- WHAT IS REQUIRED -
Write out every one of the rows below word for word, but leave the pictures out of your answer.

### DATA ENTRIES

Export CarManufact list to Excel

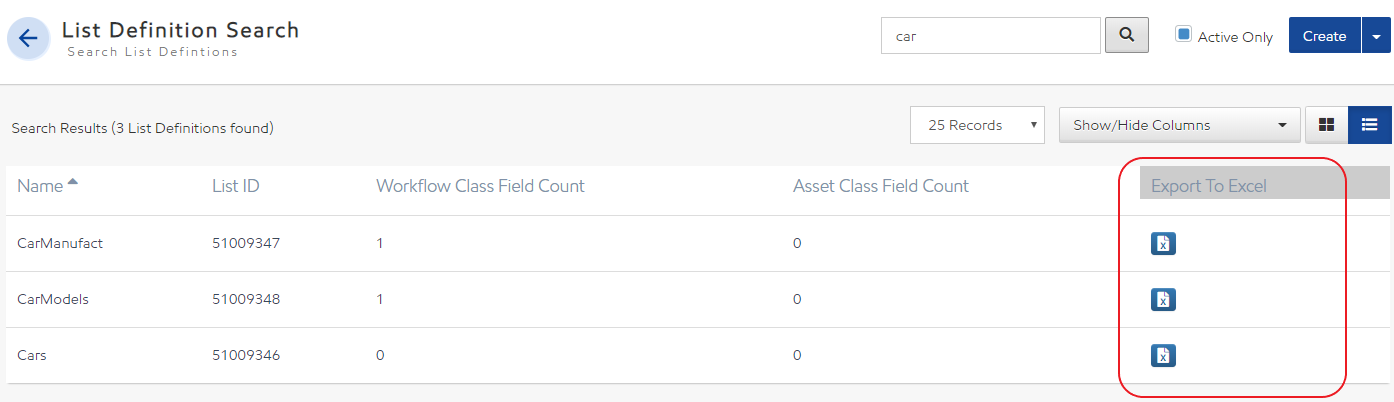pos(1163,244)
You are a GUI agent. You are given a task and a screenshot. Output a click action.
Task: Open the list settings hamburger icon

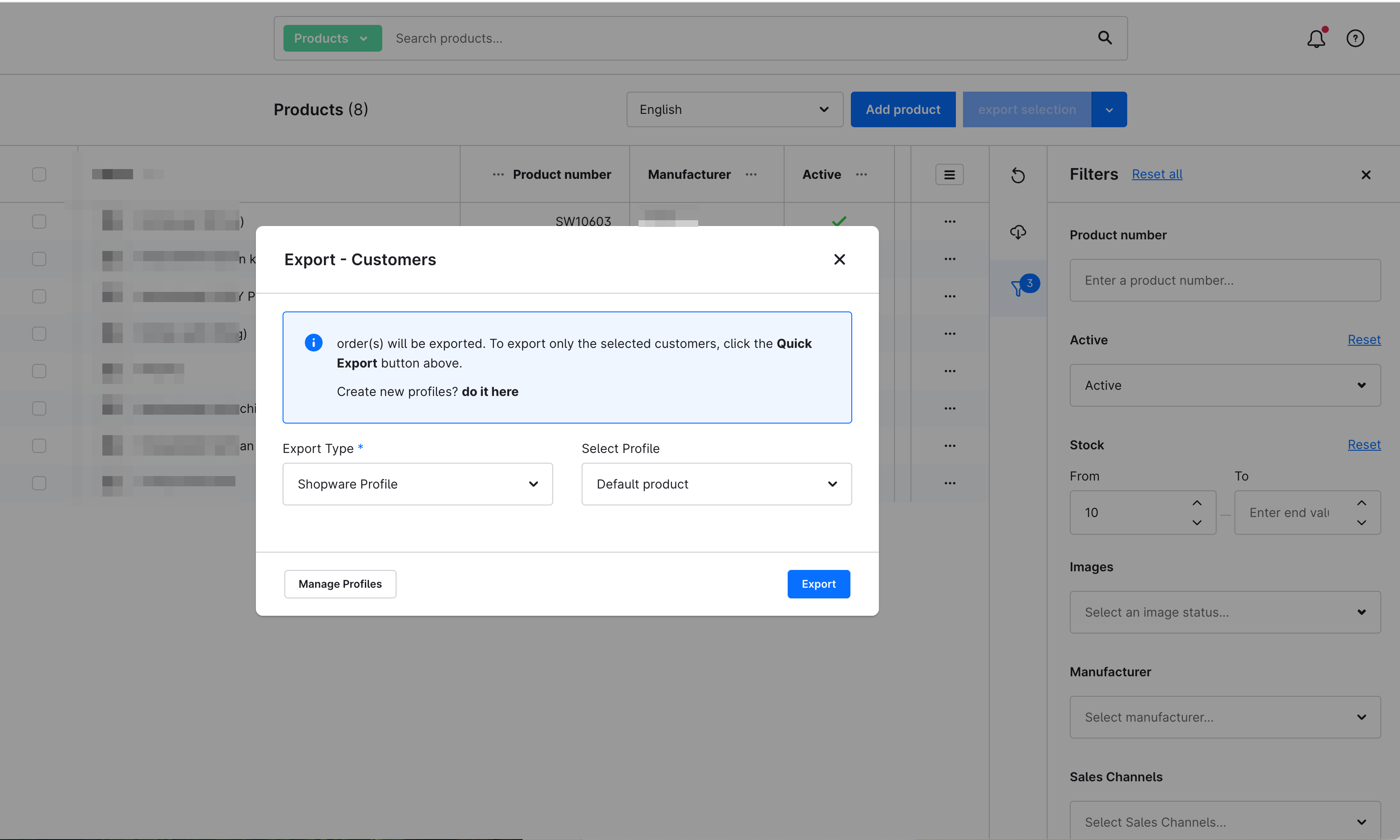point(949,175)
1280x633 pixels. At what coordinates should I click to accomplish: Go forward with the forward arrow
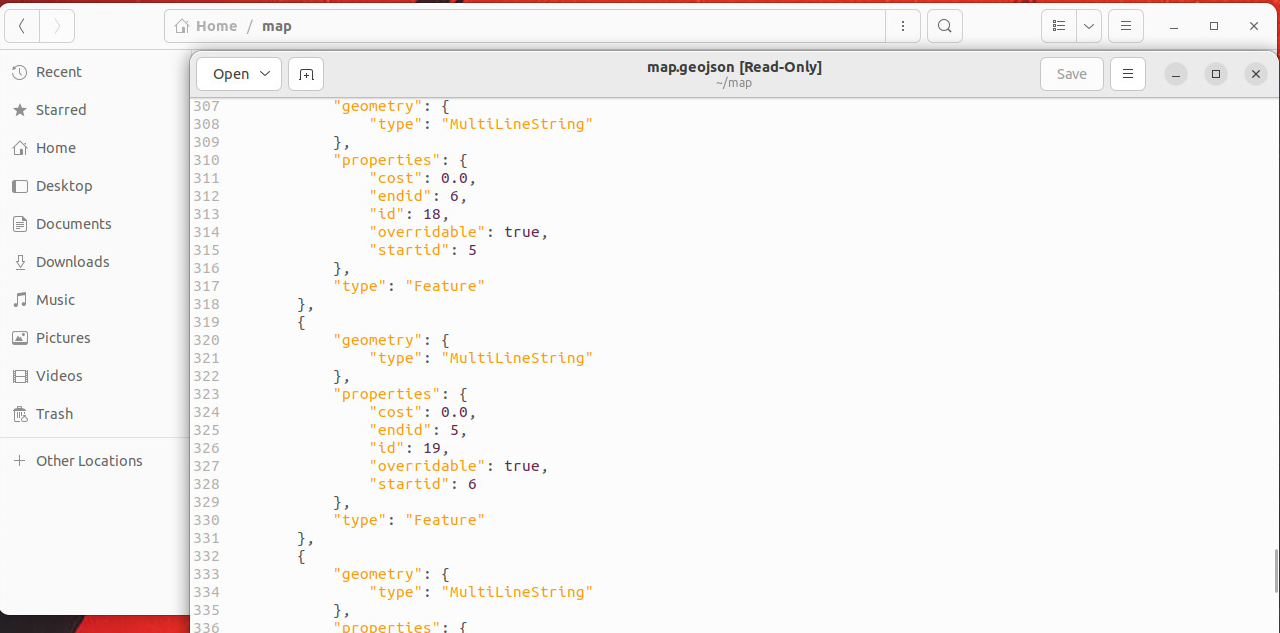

######

- FINAL RESULT -
Export CarManufact list to Excel

pos(1163,244)
You are a GUI agent. You are given a task and a screenshot. Output a click action.
Task: Open the list settings hamburger icon

point(949,175)
1280x633 pixels. At what coordinates should I click to accomplish: Go forward with the forward arrow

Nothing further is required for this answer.